Essaid BILAL1, Issam GUENOLÉ–BILAL4, Moussa BOUNAHKLA3, Luisa Elena IATAN1,4, Fernando MACHADO de MELLO5, Marc DOUMAS1, Mounia TAHRI3, Frédéric GALLICE1, Didier GRAILLOT1, Herve PIEGAY6, Najla LASSOUED7
1Ecole Nationale Supérieure des Mines de Saint Etienne, GSE, CNRS UMR 5600, F42023 Saint Etienne FRANCE; firstname.lastname@example.org, 2Département de physiologie, Université de Lausanne–CHUV, Lausanne, SUISSE, 3Nuclear Centre of Energies, Sciences and Nuclear Techniques (CNESTEN), B.P. 1382, R.P. 10001, Rabat, MOROCCO. 4Institute Geodynamic “Sabba S. Stefanescu” of Romanian Academy, Bucharest, ROMANIA. 5Institutos de Geociencias, Universidade de São Paulo–USP–Posdoc Research, BRASÍLIA, 6UMR 5600 EVS / Site ENS de Lyon 69342 Lyon, FRANCE. 7Faculty of Science of Tunis, Department Plant biology, on 1002 Tunis, TUNISIA
Abstract.
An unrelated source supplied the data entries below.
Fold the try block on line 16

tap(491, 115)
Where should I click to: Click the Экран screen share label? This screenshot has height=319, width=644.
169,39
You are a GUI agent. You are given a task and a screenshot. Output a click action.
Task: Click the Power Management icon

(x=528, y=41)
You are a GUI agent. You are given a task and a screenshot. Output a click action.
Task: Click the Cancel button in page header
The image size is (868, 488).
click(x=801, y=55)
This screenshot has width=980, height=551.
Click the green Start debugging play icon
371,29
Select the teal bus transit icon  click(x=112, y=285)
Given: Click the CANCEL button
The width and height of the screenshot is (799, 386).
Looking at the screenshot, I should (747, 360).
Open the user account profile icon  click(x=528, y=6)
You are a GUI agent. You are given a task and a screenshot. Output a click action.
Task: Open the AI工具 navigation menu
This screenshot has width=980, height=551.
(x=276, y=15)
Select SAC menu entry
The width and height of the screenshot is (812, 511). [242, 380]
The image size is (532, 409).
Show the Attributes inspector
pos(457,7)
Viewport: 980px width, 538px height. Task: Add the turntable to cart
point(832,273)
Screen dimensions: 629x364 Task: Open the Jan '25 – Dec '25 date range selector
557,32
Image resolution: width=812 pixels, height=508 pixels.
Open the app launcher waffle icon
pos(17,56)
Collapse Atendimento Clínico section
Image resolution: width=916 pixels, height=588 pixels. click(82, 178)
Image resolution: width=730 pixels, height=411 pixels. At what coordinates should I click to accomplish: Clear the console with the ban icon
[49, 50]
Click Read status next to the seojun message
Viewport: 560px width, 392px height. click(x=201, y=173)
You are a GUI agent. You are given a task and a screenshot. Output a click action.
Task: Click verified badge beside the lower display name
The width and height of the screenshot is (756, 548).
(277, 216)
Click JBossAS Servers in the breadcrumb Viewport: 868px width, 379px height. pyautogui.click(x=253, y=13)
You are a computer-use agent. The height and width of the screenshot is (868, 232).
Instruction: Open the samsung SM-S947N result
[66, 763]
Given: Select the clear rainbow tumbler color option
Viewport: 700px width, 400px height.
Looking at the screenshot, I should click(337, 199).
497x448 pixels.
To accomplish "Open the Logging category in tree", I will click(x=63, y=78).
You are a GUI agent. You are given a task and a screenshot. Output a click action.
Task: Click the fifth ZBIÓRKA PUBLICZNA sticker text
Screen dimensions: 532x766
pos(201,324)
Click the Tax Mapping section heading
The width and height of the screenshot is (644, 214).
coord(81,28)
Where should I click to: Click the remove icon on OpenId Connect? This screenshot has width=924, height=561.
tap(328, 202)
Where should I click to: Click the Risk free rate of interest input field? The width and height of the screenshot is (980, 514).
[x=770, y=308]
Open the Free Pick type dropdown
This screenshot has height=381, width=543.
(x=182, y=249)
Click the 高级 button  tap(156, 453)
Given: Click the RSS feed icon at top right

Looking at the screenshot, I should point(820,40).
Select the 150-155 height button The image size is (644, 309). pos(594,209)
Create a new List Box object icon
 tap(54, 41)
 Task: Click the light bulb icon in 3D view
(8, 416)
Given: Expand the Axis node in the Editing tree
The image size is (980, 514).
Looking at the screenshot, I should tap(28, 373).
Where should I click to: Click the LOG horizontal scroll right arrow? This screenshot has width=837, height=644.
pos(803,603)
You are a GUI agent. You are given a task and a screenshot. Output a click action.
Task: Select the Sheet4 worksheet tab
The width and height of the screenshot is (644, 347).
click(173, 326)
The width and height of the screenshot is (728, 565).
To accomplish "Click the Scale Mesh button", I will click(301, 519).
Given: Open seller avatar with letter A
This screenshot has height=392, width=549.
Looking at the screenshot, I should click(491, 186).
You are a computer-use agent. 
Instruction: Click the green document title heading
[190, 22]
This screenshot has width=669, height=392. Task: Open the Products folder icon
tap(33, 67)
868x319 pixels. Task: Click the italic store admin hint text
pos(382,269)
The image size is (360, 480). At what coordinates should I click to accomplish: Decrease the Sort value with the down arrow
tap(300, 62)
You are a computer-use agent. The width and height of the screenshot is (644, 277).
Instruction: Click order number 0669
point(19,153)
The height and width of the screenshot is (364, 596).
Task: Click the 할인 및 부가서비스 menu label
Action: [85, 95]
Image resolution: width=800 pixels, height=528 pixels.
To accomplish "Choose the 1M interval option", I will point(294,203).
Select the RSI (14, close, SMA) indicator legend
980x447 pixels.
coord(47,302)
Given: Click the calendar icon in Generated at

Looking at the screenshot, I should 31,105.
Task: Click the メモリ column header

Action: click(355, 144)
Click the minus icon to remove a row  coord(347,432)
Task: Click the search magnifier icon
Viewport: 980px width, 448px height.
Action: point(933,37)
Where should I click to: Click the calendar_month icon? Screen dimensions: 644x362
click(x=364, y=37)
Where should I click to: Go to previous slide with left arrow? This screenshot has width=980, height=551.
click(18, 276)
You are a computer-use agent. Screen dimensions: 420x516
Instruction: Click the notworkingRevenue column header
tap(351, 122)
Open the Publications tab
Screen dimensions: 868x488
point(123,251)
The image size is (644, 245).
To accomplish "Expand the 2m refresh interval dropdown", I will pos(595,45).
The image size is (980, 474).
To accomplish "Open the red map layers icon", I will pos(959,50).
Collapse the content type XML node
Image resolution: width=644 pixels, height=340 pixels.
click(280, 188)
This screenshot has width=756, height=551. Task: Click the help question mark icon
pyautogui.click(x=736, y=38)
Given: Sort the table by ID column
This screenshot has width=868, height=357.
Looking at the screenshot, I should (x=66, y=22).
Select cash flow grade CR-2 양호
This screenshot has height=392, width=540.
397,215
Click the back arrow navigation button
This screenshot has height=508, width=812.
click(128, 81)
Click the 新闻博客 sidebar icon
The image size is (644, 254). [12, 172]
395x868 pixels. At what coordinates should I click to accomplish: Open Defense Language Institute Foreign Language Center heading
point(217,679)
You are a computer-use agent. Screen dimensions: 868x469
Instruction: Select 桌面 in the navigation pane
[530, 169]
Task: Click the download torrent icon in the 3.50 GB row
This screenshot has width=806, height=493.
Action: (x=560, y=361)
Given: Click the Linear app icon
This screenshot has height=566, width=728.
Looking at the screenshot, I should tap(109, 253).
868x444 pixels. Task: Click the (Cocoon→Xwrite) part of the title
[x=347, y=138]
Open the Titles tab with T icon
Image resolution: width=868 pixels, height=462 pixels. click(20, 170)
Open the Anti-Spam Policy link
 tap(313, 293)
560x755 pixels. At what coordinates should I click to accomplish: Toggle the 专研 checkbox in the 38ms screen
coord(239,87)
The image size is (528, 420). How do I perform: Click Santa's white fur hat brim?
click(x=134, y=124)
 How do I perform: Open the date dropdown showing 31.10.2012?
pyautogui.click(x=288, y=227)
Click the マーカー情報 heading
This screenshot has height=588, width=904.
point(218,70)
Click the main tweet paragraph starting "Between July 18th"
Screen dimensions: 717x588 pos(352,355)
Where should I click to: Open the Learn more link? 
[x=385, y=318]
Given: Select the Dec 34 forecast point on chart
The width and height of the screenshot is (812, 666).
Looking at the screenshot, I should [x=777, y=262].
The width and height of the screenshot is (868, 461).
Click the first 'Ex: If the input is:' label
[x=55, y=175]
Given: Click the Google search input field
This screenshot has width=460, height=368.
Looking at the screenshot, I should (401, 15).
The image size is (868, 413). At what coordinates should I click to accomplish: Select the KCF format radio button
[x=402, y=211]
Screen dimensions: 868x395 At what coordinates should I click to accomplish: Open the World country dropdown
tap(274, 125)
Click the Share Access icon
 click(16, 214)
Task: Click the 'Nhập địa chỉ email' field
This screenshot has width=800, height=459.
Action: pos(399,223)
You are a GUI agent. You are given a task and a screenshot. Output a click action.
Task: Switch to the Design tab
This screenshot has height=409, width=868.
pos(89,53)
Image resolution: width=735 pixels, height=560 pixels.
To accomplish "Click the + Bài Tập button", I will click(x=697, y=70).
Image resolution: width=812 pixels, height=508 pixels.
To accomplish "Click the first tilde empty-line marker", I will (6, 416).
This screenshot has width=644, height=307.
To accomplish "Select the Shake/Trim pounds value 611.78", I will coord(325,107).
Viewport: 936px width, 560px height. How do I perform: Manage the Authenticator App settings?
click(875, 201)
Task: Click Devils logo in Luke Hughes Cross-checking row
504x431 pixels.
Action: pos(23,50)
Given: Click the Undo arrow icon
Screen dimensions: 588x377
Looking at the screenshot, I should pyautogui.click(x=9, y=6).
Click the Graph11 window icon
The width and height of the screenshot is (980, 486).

The study has focused freshwater mussels to determine the risk of water pollution. We have shown that freshwater mussels are a good bioindicator for monitoring over time this type of water pollution due to their ability to filter water from the river. The entire food chain (freshwater mussels, mollusc, shrimp, fish, birds and humans) is affected by the pollution. The Saint Etienne (France) has a large industrial and mining history. The end of these activities has given way to industrial wasteland and mine dumps. Leaching by rain industrial and mining waste may generate a very large urban pollution. Rivers (Ondaine and Loire) and lakes (Saint–Victor–sur–Loire) downstream of this zone are highly polluted by heavy metals.
Key words: Heavy metals, freshwater mussels; Bioaccumulation; Bioindicator.